| Provided entries |
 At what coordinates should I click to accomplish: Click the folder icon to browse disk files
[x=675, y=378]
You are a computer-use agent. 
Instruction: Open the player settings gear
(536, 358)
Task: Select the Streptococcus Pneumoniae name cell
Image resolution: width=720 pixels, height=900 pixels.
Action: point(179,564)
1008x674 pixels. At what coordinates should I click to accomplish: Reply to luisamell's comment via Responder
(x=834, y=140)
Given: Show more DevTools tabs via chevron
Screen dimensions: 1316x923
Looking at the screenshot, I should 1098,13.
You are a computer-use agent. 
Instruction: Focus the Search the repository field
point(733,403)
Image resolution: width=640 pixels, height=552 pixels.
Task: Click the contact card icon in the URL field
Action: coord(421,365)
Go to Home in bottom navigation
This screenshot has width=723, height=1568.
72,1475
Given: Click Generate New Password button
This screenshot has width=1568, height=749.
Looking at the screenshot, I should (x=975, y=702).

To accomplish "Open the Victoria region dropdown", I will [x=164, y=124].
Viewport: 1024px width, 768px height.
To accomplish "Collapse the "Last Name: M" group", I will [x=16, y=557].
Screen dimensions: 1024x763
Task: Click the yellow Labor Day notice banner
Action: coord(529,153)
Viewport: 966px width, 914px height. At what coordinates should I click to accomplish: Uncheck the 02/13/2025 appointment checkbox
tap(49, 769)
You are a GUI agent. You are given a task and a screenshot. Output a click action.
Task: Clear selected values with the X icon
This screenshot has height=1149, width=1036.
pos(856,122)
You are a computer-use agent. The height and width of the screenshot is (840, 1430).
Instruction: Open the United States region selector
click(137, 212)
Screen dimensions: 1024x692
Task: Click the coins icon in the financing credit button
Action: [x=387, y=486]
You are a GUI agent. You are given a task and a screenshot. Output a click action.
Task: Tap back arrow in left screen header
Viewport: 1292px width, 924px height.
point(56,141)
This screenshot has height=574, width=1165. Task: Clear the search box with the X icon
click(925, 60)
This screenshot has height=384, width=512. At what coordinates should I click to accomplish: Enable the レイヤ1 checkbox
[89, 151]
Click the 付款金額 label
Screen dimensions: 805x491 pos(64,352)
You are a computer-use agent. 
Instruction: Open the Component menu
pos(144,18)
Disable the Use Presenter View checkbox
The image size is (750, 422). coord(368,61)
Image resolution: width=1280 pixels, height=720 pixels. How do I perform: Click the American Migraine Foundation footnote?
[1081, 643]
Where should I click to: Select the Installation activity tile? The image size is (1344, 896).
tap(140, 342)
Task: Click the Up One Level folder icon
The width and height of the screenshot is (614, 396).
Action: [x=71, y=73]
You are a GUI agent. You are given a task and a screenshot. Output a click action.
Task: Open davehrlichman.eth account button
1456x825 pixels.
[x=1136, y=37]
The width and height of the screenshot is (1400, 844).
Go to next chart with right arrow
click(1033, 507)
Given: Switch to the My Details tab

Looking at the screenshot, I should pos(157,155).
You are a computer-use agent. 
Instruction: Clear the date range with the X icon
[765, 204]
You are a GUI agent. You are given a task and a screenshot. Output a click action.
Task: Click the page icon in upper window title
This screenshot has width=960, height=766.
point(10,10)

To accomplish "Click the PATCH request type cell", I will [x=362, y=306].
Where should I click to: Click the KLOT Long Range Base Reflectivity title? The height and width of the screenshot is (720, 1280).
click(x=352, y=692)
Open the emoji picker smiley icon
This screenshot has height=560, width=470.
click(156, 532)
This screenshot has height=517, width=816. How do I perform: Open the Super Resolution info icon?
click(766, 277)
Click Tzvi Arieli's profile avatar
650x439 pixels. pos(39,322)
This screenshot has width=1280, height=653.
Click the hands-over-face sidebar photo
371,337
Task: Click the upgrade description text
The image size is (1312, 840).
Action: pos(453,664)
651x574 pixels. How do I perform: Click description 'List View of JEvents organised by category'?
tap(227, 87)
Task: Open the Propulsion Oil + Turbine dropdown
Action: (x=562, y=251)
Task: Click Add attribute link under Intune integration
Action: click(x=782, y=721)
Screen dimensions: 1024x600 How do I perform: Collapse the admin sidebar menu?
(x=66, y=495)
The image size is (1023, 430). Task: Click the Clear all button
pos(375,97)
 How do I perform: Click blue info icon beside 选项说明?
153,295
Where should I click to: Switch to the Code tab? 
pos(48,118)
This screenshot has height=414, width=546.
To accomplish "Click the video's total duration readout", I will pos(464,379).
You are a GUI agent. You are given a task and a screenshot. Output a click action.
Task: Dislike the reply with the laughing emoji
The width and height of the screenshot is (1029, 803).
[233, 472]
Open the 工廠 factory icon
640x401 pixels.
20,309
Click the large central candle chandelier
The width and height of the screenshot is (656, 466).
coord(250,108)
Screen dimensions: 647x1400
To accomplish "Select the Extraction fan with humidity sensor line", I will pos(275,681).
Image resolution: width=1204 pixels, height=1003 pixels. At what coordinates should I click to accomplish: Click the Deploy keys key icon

| Problem |
Would you restate each line of the material above word for word?

| Reply to the task |
 At what coordinates should I click to accomplish: Click the folder icon to browse disk files
[x=675, y=378]
You are a computer-use agent. 
Instruction: Open the player settings gear
(536, 358)
Task: Select the Streptococcus Pneumoniae name cell
Image resolution: width=720 pixels, height=900 pixels.
Action: point(179,564)
1008x674 pixels. At what coordinates should I click to accomplish: Reply to luisamell's comment via Responder
(x=834, y=140)
Given: Show more DevTools tabs via chevron
Screen dimensions: 1316x923
Looking at the screenshot, I should 1098,13.
You are a computer-use agent. 
Instruction: Focus the Search the repository field
point(733,403)
Image resolution: width=640 pixels, height=552 pixels.
Task: Click the contact card icon in the URL field
Action: coord(421,365)
Go to Home in bottom navigation
This screenshot has width=723, height=1568.
72,1475
Given: Click Generate New Password button
This screenshot has width=1568, height=749.
Looking at the screenshot, I should (x=975, y=702).

To accomplish "Open the Victoria region dropdown", I will [x=164, y=124].
Viewport: 1024px width, 768px height.
To accomplish "Collapse the "Last Name: M" group", I will [x=16, y=557].
Screen dimensions: 1024x763
Task: Click the yellow Labor Day notice banner
Action: coord(529,153)
Viewport: 966px width, 914px height. At what coordinates should I click to accomplish: Uncheck the 02/13/2025 appointment checkbox
tap(49, 769)
You are a GUI agent. You are given a task and a screenshot. Output a click action.
Task: Clear selected values with the X icon
This screenshot has height=1149, width=1036.
pos(856,122)
You are a computer-use agent. The height and width of the screenshot is (840, 1430).
Instruction: Open the United States region selector
click(137, 212)
Screen dimensions: 1024x692
Task: Click the coins icon in the financing credit button
Action: [x=387, y=486]
You are a GUI agent. You are given a task and a screenshot. Output a click action.
Task: Tap back arrow in left screen header
Viewport: 1292px width, 924px height.
point(56,141)
This screenshot has height=574, width=1165. Task: Clear the search box with the X icon
click(925, 60)
This screenshot has height=384, width=512. At what coordinates should I click to accomplish: Enable the レイヤ1 checkbox
[89, 151]
Click the 付款金額 label
Screen dimensions: 805x491 pos(64,352)
You are a computer-use agent. 
Instruction: Open the Component menu
pos(144,18)
Disable the Use Presenter View checkbox
The image size is (750, 422). coord(368,61)
Image resolution: width=1280 pixels, height=720 pixels. How do I perform: Click the American Migraine Foundation footnote?
[1081, 643]
Where should I click to: Select the Installation activity tile? The image size is (1344, 896).
tap(140, 342)
Task: Click the Up One Level folder icon
The width and height of the screenshot is (614, 396).
Action: [x=71, y=73]
You are a GUI agent. You are given a task and a screenshot. Output a click action.
Task: Open davehrlichman.eth account button
1456x825 pixels.
[x=1136, y=37]
The width and height of the screenshot is (1400, 844).
Go to next chart with right arrow
click(1033, 507)
Given: Switch to the My Details tab

Looking at the screenshot, I should pos(157,155).
You are a computer-use agent. 
Instruction: Clear the date range with the X icon
[765, 204]
You are a GUI agent. You are given a task and a screenshot. Output a click action.
Task: Click the page icon in upper window title
This screenshot has width=960, height=766.
point(10,10)

To accomplish "Click the PATCH request type cell", I will [x=362, y=306].
Where should I click to: Click the KLOT Long Range Base Reflectivity title? The height and width of the screenshot is (720, 1280).
click(x=352, y=692)
Open the emoji picker smiley icon
This screenshot has height=560, width=470.
click(156, 532)
This screenshot has height=517, width=816. How do I perform: Open the Super Resolution info icon?
click(766, 277)
Click Tzvi Arieli's profile avatar
650x439 pixels. pos(39,322)
This screenshot has width=1280, height=653.
Click the hands-over-face sidebar photo
371,337
Task: Click the upgrade description text
The image size is (1312, 840).
Action: pos(453,664)
651x574 pixels. How do I perform: Click description 'List View of JEvents organised by category'?
tap(227, 87)
Task: Open the Propulsion Oil + Turbine dropdown
Action: (x=562, y=251)
Task: Click Add attribute link under Intune integration
Action: click(x=782, y=721)
Screen dimensions: 1024x600 How do I perform: Collapse the admin sidebar menu?
(x=66, y=495)
The image size is (1023, 430). Task: Click the Clear all button
pos(375,97)
 How do I perform: Click blue info icon beside 选项说明?
153,295
Where should I click to: Switch to the Code tab? 
pos(48,118)
This screenshot has height=414, width=546.
To accomplish "Click the video's total duration readout", I will pos(464,379).
You are a GUI agent. You are given a task and a screenshot. Output a click action.
Task: Dislike the reply with the laughing emoji
The width and height of the screenshot is (1029, 803).
[233, 472]
Open the 工廠 factory icon
640x401 pixels.
20,309
Click the large central candle chandelier
The width and height of the screenshot is (656, 466).
coord(250,108)
Screen dimensions: 647x1400
To accomplish "Select the Extraction fan with humidity sensor line", I will pos(275,681).
Image resolution: width=1204 pixels, height=1003 pixels. At what coordinates should I click to accomplish: Click the Deploy keys key icon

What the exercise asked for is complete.